## What is expected
Return the lines exactly as they stand, from the first of the material through the line containing "Image resolution: width=640".

## Records supplied
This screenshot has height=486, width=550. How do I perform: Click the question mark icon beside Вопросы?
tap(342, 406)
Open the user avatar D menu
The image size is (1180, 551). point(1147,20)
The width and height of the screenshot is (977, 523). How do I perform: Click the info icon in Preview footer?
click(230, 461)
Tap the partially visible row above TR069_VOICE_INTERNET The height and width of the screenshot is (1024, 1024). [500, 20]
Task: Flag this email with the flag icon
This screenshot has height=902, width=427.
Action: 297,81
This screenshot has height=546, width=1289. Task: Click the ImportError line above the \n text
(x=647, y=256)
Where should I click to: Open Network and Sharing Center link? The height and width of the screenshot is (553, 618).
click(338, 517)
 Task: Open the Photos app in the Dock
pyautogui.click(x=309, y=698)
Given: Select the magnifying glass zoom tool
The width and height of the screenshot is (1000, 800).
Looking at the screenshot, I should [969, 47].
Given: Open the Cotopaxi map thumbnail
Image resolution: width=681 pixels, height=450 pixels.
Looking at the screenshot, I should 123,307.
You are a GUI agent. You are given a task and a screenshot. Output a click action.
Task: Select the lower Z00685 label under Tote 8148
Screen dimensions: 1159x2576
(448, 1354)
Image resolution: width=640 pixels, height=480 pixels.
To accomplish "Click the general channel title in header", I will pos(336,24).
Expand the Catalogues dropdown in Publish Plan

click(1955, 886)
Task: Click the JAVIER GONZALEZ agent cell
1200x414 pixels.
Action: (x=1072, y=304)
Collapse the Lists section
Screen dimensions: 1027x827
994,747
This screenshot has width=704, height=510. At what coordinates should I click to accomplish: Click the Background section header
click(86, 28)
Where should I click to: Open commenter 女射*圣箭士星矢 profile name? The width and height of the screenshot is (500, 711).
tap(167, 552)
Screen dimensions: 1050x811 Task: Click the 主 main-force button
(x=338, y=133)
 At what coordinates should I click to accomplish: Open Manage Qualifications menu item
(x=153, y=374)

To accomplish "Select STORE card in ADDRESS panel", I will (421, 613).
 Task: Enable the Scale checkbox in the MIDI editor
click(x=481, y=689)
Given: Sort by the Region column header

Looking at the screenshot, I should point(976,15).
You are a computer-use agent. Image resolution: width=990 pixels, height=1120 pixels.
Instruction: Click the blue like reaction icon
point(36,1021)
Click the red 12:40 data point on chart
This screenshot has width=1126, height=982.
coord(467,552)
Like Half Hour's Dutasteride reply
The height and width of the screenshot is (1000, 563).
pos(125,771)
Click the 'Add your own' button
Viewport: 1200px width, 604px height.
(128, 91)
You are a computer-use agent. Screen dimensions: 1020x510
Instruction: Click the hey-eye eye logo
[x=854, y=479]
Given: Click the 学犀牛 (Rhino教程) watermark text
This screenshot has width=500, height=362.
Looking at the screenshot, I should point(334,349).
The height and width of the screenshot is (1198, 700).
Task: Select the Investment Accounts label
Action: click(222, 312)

## Result of the exercise
This screenshot has height=486, width=550. How do I perform: Click the question mark icon beside Вопросы?
tap(342, 406)
Open the user avatar D menu
The image size is (1180, 551). point(1147,20)
The width and height of the screenshot is (977, 523). How do I perform: Click the info icon in Preview footer?
click(230, 461)
Tap the partially visible row above TR069_VOICE_INTERNET The height and width of the screenshot is (1024, 1024). [500, 20]
Task: Flag this email with the flag icon
This screenshot has height=902, width=427.
Action: 297,81
This screenshot has height=546, width=1289. Task: Click the ImportError line above the \n text
(x=647, y=256)
Where should I click to: Open Network and Sharing Center link? The height and width of the screenshot is (553, 618).
click(338, 517)
 Task: Open the Photos app in the Dock
pyautogui.click(x=309, y=698)
Given: Select the magnifying glass zoom tool
The width and height of the screenshot is (1000, 800).
Looking at the screenshot, I should [969, 47].
Given: Open the Cotopaxi map thumbnail
Image resolution: width=681 pixels, height=450 pixels.
Looking at the screenshot, I should 123,307.
You are a GUI agent. You are given a task and a screenshot. Output a click action.
Task: Select the lower Z00685 label under Tote 8148
Screen dimensions: 1159x2576
(448, 1354)
Image resolution: width=640 pixels, height=480 pixels.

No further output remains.